Recensione di THIRNBIRD di E. Kennedy
Autrice: E. Kennedy
Data di pubblicazione: 30 giugno 2026
Editore: Sperling & Kupfer
Pagine: 400
Trama:
Recensione:
A Starling, Tennessee, Ryan cerca di lasciarsi il passato alle spalle. Ma il suo vero nome è Gabrielle Thorn, figlia di un famigerato serial killer. Costretta a vivere sotto una nuova identità, si ritrova ancora una volta a fare i conti con un passato che sembra non volerla lasciare andare. Tra messaggi anonimi, segreti sepolti e due ragazzi che finiranno per sconvolgere la sua vita, il confine tra verità e menzogna diventa sempre più sottile.
Thornbird è uno dei miei primi approcci al genere thriller e, dopo averlo finito, posso dire di essere rimasta piacevolmente sorpresa. Non sapevo bene cosa aspettarmi, ma la componente investigativa mi ha conquistata fin dalle prime pagine. Il mistero viene costruito molto bene e l'autrice riesce a disseminare indizi senza mai rendere troppo prevedibile la soluzione. Ogni volta che pensavo di aver capito dove la storia stesse andando, spuntava un nuovo dettaglio capace di rimettere tutto in discussione.
La parte dedicata all'indagine è sicuramente il punto di forza del romanzo. Ho adorato seguire Ryan mentre cercava di mettere insieme i pezzi del puzzle e, allo stesso tempo, mi sono ritrovata a fare le mie ipotesi, cercando di capire chi mentisse e chi stesse dicendo la verità. È uno di quei libri che ti fanno continuare a leggere perché hai continuamente bisogno di sapere cosa succederà nella pagina successiva.
========
Rispondi per favore a queste domande sulla recensione:
1. Quale editore pubblica il libro?
2. In quale località cerca di lasciarsi il passato alle spalle Ryan?
3. Quale parte del romanzo è indicata come il suo punto di forza?
Il materiale non serve per svolgere l'esercizio.

• MATERIALE FORNITO:
========
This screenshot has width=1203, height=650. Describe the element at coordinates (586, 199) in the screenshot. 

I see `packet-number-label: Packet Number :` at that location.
========
• SOLUZIONE SCRITTA:
1. Sperling & Kupfer.
2. A Starling, Tennessee.
3. La parte dedicata all'indagine.